Data supplied:
----------------

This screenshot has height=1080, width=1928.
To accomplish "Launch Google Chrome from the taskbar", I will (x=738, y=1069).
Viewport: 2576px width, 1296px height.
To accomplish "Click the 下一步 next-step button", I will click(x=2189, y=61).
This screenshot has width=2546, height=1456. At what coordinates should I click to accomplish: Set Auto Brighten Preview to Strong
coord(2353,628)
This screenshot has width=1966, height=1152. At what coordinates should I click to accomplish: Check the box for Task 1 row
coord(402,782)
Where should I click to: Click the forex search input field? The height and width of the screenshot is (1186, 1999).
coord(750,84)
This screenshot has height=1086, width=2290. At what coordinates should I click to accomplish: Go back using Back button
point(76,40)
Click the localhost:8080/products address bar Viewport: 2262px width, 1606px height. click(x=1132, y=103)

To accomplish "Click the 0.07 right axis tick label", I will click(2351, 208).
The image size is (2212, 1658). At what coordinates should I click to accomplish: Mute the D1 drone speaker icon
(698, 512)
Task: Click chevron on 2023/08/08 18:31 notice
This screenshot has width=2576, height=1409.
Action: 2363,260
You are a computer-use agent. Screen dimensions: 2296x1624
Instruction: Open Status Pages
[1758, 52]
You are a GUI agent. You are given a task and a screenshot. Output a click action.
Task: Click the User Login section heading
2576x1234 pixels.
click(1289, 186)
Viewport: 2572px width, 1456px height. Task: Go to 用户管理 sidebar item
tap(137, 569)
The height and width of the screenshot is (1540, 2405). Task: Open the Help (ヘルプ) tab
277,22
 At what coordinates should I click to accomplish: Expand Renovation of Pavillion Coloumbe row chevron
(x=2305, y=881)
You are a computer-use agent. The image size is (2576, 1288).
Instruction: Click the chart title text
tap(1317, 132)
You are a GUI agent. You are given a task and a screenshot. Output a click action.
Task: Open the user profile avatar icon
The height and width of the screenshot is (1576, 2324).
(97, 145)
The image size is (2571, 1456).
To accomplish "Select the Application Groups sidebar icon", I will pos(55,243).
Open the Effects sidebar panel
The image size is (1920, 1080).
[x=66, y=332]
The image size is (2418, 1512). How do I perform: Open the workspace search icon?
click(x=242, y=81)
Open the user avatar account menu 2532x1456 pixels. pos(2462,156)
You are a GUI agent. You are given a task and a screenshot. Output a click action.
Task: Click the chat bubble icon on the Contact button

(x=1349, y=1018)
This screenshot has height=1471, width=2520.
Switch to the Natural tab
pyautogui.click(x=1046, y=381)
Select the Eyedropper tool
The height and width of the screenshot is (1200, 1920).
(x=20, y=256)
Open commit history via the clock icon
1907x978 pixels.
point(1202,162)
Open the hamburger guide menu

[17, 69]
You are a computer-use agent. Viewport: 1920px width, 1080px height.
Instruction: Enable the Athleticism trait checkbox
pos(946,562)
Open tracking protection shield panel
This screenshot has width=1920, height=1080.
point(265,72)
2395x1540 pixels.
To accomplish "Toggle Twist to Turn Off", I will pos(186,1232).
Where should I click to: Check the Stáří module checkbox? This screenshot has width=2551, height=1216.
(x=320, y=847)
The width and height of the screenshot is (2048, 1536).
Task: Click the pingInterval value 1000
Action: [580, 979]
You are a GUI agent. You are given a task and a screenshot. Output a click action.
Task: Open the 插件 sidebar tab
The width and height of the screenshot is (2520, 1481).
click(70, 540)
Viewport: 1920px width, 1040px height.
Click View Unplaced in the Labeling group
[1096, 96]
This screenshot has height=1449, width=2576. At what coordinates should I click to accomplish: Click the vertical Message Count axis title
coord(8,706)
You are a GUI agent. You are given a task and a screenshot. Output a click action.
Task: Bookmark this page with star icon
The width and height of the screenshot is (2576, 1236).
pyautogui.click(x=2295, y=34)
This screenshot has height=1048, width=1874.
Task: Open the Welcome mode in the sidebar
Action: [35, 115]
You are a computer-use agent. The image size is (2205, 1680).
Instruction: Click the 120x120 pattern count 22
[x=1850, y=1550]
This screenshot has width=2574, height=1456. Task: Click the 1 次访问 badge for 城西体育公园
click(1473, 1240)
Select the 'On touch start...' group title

----------------

Assigned task:
Output an identical copy of every record above.

Task response:
This screenshot has height=1080, width=1928.
To accomplish "Launch Google Chrome from the taskbar", I will (x=738, y=1069).
Viewport: 2576px width, 1296px height.
To accomplish "Click the 下一步 next-step button", I will click(x=2189, y=61).
This screenshot has width=2546, height=1456. At what coordinates should I click to accomplish: Set Auto Brighten Preview to Strong
coord(2353,628)
This screenshot has width=1966, height=1152. At what coordinates should I click to accomplish: Check the box for Task 1 row
coord(402,782)
Where should I click to: Click the forex search input field? The height and width of the screenshot is (1186, 1999).
coord(750,84)
This screenshot has height=1086, width=2290. At what coordinates should I click to accomplish: Go back using Back button
point(76,40)
Click the localhost:8080/products address bar Viewport: 2262px width, 1606px height. click(x=1132, y=103)

To accomplish "Click the 0.07 right axis tick label", I will click(2351, 208).
The image size is (2212, 1658). At what coordinates should I click to accomplish: Mute the D1 drone speaker icon
(698, 512)
Task: Click chevron on 2023/08/08 18:31 notice
This screenshot has width=2576, height=1409.
Action: 2363,260
You are a computer-use agent. Screen dimensions: 2296x1624
Instruction: Open Status Pages
[1758, 52]
You are a GUI agent. You are given a task and a screenshot. Output a click action.
Task: Click the User Login section heading
2576x1234 pixels.
click(1289, 186)
Viewport: 2572px width, 1456px height. Task: Go to 用户管理 sidebar item
tap(137, 569)
The height and width of the screenshot is (1540, 2405). Task: Open the Help (ヘルプ) tab
277,22
 At what coordinates should I click to accomplish: Expand Renovation of Pavillion Coloumbe row chevron
(x=2305, y=881)
You are a computer-use agent. The image size is (2576, 1288).
Instruction: Click the chart title text
tap(1317, 132)
You are a GUI agent. You are given a task and a screenshot. Output a click action.
Task: Open the user profile avatar icon
The height and width of the screenshot is (1576, 2324).
(97, 145)
The image size is (2571, 1456).
To accomplish "Select the Application Groups sidebar icon", I will pos(55,243).
Open the Effects sidebar panel
The image size is (1920, 1080).
[x=66, y=332]
The image size is (2418, 1512). How do I perform: Open the workspace search icon?
click(x=242, y=81)
Open the user avatar account menu 2532x1456 pixels. pos(2462,156)
You are a GUI agent. You are given a task and a screenshot. Output a click action.
Task: Click the chat bubble icon on the Contact button

(x=1349, y=1018)
This screenshot has height=1471, width=2520.
Switch to the Natural tab
pyautogui.click(x=1046, y=381)
Select the Eyedropper tool
The height and width of the screenshot is (1200, 1920).
(x=20, y=256)
Open commit history via the clock icon
1907x978 pixels.
point(1202,162)
Open the hamburger guide menu

[17, 69]
You are a computer-use agent. Viewport: 1920px width, 1080px height.
Instruction: Enable the Athleticism trait checkbox
pos(946,562)
Open tracking protection shield panel
This screenshot has width=1920, height=1080.
point(265,72)
2395x1540 pixels.
To accomplish "Toggle Twist to Turn Off", I will pos(186,1232).
Where should I click to: Check the Stáří module checkbox? This screenshot has width=2551, height=1216.
(x=320, y=847)
The width and height of the screenshot is (2048, 1536).
Task: Click the pingInterval value 1000
Action: [580, 979]
You are a GUI agent. You are given a task and a screenshot. Output a click action.
Task: Open the 插件 sidebar tab
The width and height of the screenshot is (2520, 1481).
click(70, 540)
Viewport: 1920px width, 1040px height.
Click View Unplaced in the Labeling group
[1096, 96]
This screenshot has height=1449, width=2576. At what coordinates should I click to accomplish: Click the vertical Message Count axis title
coord(8,706)
You are a GUI agent. You are given a task and a screenshot. Output a click action.
Task: Bookmark this page with star icon
The width and height of the screenshot is (2576, 1236).
pyautogui.click(x=2295, y=34)
This screenshot has height=1048, width=1874.
Task: Open the Welcome mode in the sidebar
Action: [35, 115]
You are a computer-use agent. The image size is (2205, 1680).
Instruction: Click the 120x120 pattern count 22
[x=1850, y=1550]
This screenshot has width=2574, height=1456. Task: Click the 1 次访问 badge for 城西体育公园
click(1473, 1240)
Select the 'On touch start...' group title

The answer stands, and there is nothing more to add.